### YOUR INSTRUCTIONS
In the text on airplane windows, why are plane windows not made square?

### TEXT PASSAGE
::::

Plane windows are not square because sharp corners create weak spots, which could lead to damage or failure at high speeds and when under pressure. In general, circular shapes are considered more robust as they do not have weak corners, and any pressure applied is better distributed.

The weaker areas would be exasperated in larger windows, making them another design feature the designers would have to address. This is why you see only see windows on large, corporate, or private jets that are either round, oval or have curved corners. 

As mentioned, adding more oversized windows would be more expensive. That’s why you won’t see them on standard passenger flights any time soon. That said, it’s not uncommon to see bigger windows on more exclusive private jets and aircraft. 

The reason is simple: they can afford it. 

Manufacturers and private passengers are willing to pay the extra money required, whereas regular flyers are not. 

To Finish

If plane windows were large, the plane’s fuselage would be weaker and more prone to bending during flight. Larger windows would also add weight to an aircraft, making it far less fuel-efficient. 

Crucially, plane windows also affect the pressurization of the cabin. So if a small plane window detaches and falls off during a flight, the pressure difference between the cabin and the outside air wouldn’t pull passengers and interiors outside of the plane. 

But if a large plane window popped out during a flight, it could increase this pressurized pull, putting passengers’ lives in danger.

::::

### MATERIAL SUPPLIED
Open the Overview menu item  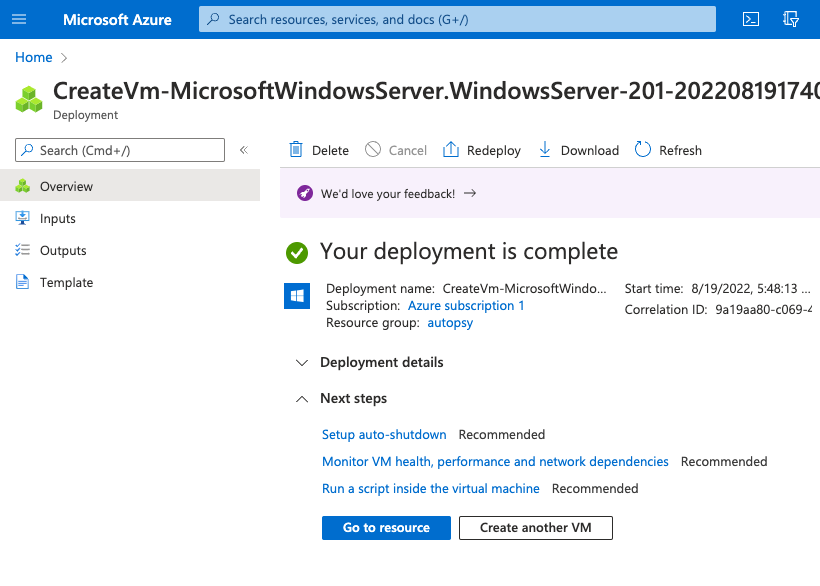tap(66, 186)
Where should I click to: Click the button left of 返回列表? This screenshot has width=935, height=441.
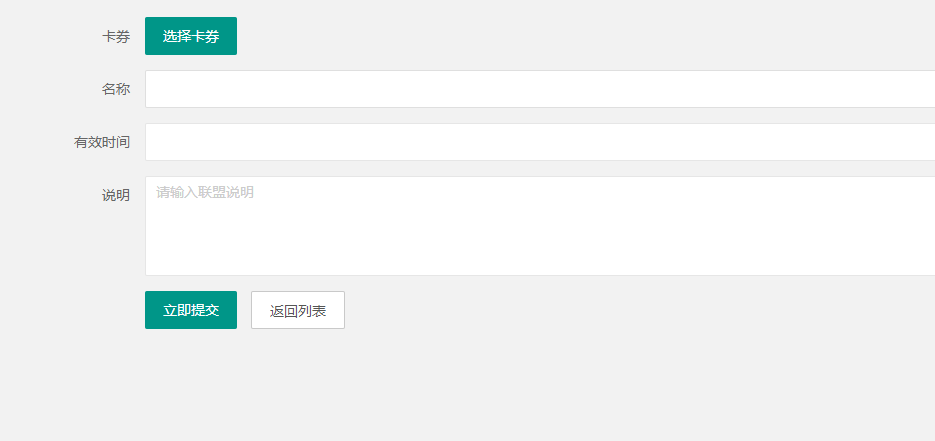[191, 310]
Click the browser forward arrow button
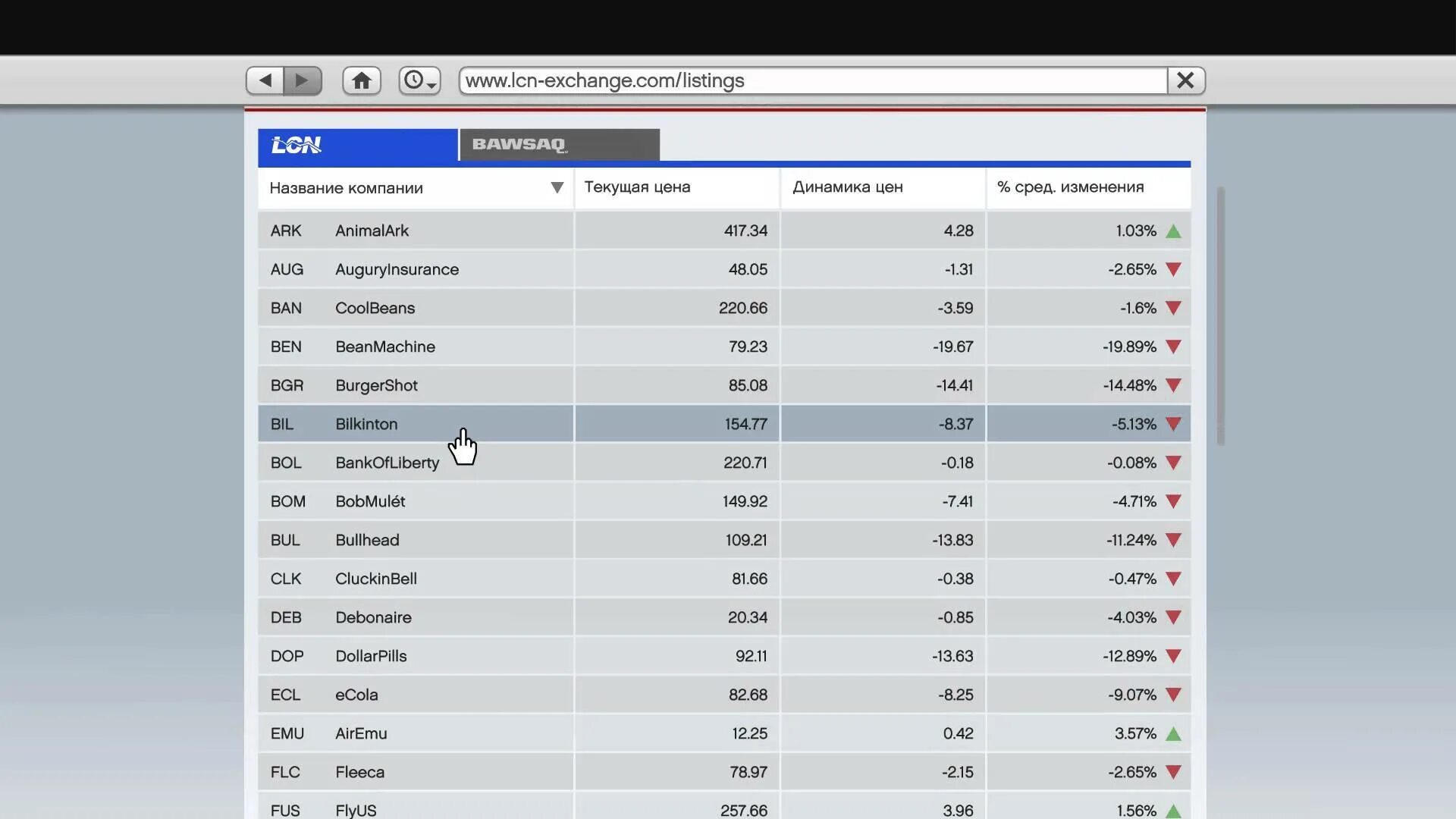 tap(303, 80)
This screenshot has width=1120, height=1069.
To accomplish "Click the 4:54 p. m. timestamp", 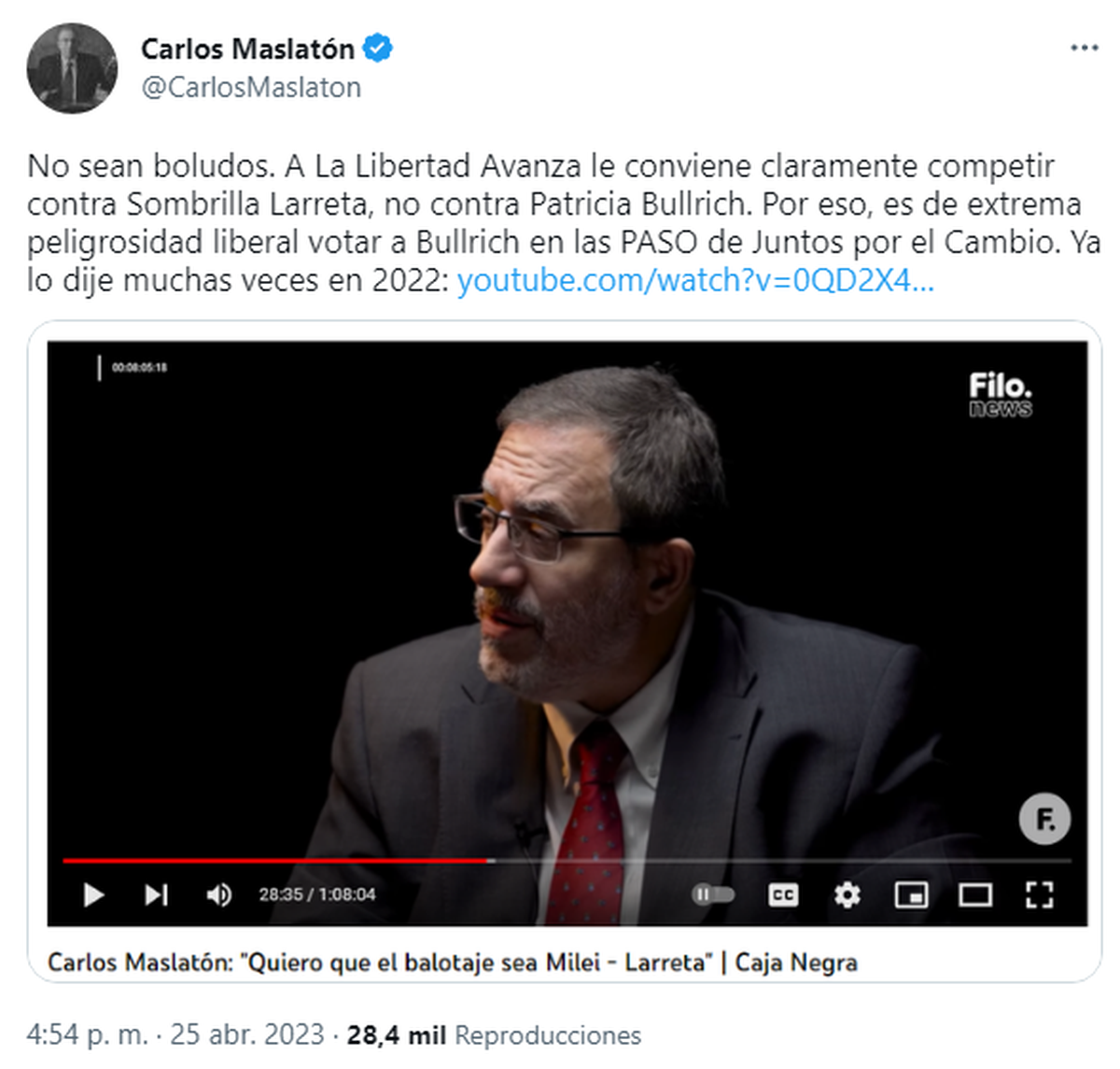I will [x=87, y=1035].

::::

### COMPLETED TASK
Sharp corners create weak spots, which could lead to damage or failure at high speeds and under pressure.